> PROBLEM TO WORK ON
Please transcribe every record below exactly as written.

> INPUT
════════════════
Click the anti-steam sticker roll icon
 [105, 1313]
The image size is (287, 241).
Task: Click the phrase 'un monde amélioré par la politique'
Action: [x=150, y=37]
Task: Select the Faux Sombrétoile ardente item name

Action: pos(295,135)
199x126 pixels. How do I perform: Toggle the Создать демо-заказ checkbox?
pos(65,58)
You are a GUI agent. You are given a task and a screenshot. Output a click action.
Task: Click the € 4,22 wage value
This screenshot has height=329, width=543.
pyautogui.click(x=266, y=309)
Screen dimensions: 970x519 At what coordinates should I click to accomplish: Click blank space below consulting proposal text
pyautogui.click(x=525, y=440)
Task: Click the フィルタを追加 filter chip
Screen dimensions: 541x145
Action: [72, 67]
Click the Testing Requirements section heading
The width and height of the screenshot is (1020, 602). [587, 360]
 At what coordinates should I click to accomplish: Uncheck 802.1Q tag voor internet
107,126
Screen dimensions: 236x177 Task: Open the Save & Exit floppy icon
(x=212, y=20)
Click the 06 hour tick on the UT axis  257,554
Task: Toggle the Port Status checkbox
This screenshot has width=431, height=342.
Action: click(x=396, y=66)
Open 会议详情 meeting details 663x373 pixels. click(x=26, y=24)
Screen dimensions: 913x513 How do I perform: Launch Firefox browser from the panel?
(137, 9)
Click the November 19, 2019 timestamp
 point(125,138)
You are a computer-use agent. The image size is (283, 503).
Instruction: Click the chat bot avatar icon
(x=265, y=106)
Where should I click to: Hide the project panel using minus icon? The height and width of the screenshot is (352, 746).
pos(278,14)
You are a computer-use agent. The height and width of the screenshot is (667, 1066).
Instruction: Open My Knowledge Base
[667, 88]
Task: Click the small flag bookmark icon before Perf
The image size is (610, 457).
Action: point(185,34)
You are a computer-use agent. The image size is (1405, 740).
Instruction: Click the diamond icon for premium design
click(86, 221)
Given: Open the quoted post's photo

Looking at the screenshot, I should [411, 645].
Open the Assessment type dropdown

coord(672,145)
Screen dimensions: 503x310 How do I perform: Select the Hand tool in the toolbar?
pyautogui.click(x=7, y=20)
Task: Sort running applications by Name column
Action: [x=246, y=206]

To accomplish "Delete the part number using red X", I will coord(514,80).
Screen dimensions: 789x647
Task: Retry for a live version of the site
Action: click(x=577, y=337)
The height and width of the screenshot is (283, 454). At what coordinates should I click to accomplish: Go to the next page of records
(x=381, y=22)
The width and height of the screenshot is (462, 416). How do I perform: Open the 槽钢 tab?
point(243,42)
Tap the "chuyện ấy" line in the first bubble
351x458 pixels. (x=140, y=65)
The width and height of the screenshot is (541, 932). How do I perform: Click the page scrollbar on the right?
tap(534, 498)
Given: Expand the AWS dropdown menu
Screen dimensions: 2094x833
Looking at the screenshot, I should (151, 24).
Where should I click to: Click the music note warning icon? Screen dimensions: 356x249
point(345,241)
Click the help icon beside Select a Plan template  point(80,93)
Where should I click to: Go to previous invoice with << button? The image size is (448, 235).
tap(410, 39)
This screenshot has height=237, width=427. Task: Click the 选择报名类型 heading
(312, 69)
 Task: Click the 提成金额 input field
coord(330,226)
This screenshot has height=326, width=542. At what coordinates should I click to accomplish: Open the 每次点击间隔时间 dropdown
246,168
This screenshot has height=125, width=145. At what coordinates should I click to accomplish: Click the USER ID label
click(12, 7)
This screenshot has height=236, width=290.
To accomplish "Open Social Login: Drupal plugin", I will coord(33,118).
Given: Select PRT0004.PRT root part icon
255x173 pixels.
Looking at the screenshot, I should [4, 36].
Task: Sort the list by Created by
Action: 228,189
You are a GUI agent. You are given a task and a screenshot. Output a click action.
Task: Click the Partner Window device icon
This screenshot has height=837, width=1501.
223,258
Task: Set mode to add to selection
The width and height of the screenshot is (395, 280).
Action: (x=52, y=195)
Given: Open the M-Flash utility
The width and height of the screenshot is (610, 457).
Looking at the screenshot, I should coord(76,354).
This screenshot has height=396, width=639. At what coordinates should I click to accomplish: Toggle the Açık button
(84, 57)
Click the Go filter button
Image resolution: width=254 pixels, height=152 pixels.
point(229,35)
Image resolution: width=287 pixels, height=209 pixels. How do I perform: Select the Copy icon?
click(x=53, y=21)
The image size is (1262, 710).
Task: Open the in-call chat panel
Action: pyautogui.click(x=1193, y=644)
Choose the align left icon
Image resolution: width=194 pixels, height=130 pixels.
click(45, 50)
════════════════
> RESPONSE BELOW
Click the anti-steam sticker roll icon
 [105, 1313]
The image size is (287, 241).
Task: Click the phrase 'un monde amélioré par la politique'
Action: [x=150, y=37]
Task: Select the Faux Sombrétoile ardente item name

Action: pos(295,135)
199x126 pixels. How do I perform: Toggle the Создать демо-заказ checkbox?
pos(65,58)
You are a GUI agent. You are given a task and a screenshot. Output a click action.
Task: Click the € 4,22 wage value
This screenshot has height=329, width=543.
pyautogui.click(x=266, y=309)
Screen dimensions: 970x519 At what coordinates should I click to accomplish: Click blank space below consulting proposal text
pyautogui.click(x=525, y=440)
Task: Click the フィルタを追加 filter chip
Screen dimensions: 541x145
Action: [72, 67]
Click the Testing Requirements section heading
The width and height of the screenshot is (1020, 602). [587, 360]
 At what coordinates should I click to accomplish: Uncheck 802.1Q tag voor internet
107,126
Screen dimensions: 236x177 Task: Open the Save & Exit floppy icon
(x=212, y=20)
Click the 06 hour tick on the UT axis  257,554
Task: Toggle the Port Status checkbox
This screenshot has width=431, height=342.
Action: click(x=396, y=66)
Open 会议详情 meeting details 663x373 pixels. click(x=26, y=24)
Screen dimensions: 913x513 How do I perform: Launch Firefox browser from the panel?
(137, 9)
Click the November 19, 2019 timestamp
 point(125,138)
You are a computer-use agent. The image size is (283, 503).
Instruction: Click the chat bot avatar icon
(x=265, y=106)
Where should I click to: Hide the project panel using minus icon? The height and width of the screenshot is (352, 746).
pos(278,14)
You are a computer-use agent. The height and width of the screenshot is (667, 1066).
Instruction: Open My Knowledge Base
[667, 88]
Task: Click the small flag bookmark icon before Perf
The image size is (610, 457).
Action: point(185,34)
You are a computer-use agent. The image size is (1405, 740).
Instruction: Click the diamond icon for premium design
click(86, 221)
Given: Open the quoted post's photo

Looking at the screenshot, I should [411, 645].
Open the Assessment type dropdown

coord(672,145)
Screen dimensions: 503x310 How do I perform: Select the Hand tool in the toolbar?
pyautogui.click(x=7, y=20)
Task: Sort running applications by Name column
Action: [x=246, y=206]

To accomplish "Delete the part number using red X", I will coord(514,80).
Screen dimensions: 789x647
Task: Retry for a live version of the site
Action: click(x=577, y=337)
The height and width of the screenshot is (283, 454). At what coordinates should I click to accomplish: Go to the next page of records
(x=381, y=22)
The width and height of the screenshot is (462, 416). How do I perform: Open the 槽钢 tab?
point(243,42)
Tap the "chuyện ấy" line in the first bubble
351x458 pixels. (x=140, y=65)
The width and height of the screenshot is (541, 932). How do I perform: Click the page scrollbar on the right?
tap(534, 498)
Given: Expand the AWS dropdown menu
Screen dimensions: 2094x833
Looking at the screenshot, I should (151, 24).
Where should I click to: Click the music note warning icon? Screen dimensions: 356x249
point(345,241)
Click the help icon beside Select a Plan template  point(80,93)
Where should I click to: Go to previous invoice with << button? The image size is (448, 235).
tap(410, 39)
This screenshot has height=237, width=427. Task: Click the 选择报名类型 heading
(312, 69)
 Task: Click the 提成金额 input field
coord(330,226)
This screenshot has height=326, width=542. At what coordinates should I click to accomplish: Open the 每次点击间隔时间 dropdown
246,168
This screenshot has height=125, width=145. At what coordinates should I click to accomplish: Click the USER ID label
click(12, 7)
This screenshot has height=236, width=290.
To accomplish "Open Social Login: Drupal plugin", I will coord(33,118).
Given: Select PRT0004.PRT root part icon
255x173 pixels.
Looking at the screenshot, I should [4, 36].
Task: Sort the list by Created by
Action: 228,189
You are a GUI agent. You are given a task and a screenshot. Output a click action.
Task: Click the Partner Window device icon
This screenshot has height=837, width=1501.
223,258
Task: Set mode to add to selection
The width and height of the screenshot is (395, 280).
Action: (x=52, y=195)
Given: Open the M-Flash utility
The width and height of the screenshot is (610, 457).
Looking at the screenshot, I should coord(76,354).
This screenshot has height=396, width=639. At what coordinates should I click to accomplish: Toggle the Açık button
(84, 57)
Click the Go filter button
Image resolution: width=254 pixels, height=152 pixels.
point(229,35)
Image resolution: width=287 pixels, height=209 pixels. How do I perform: Select the Copy icon?
click(x=53, y=21)
The image size is (1262, 710).
Task: Open the in-call chat panel
Action: pyautogui.click(x=1193, y=644)
Choose the align left icon
Image resolution: width=194 pixels, height=130 pixels.
click(45, 50)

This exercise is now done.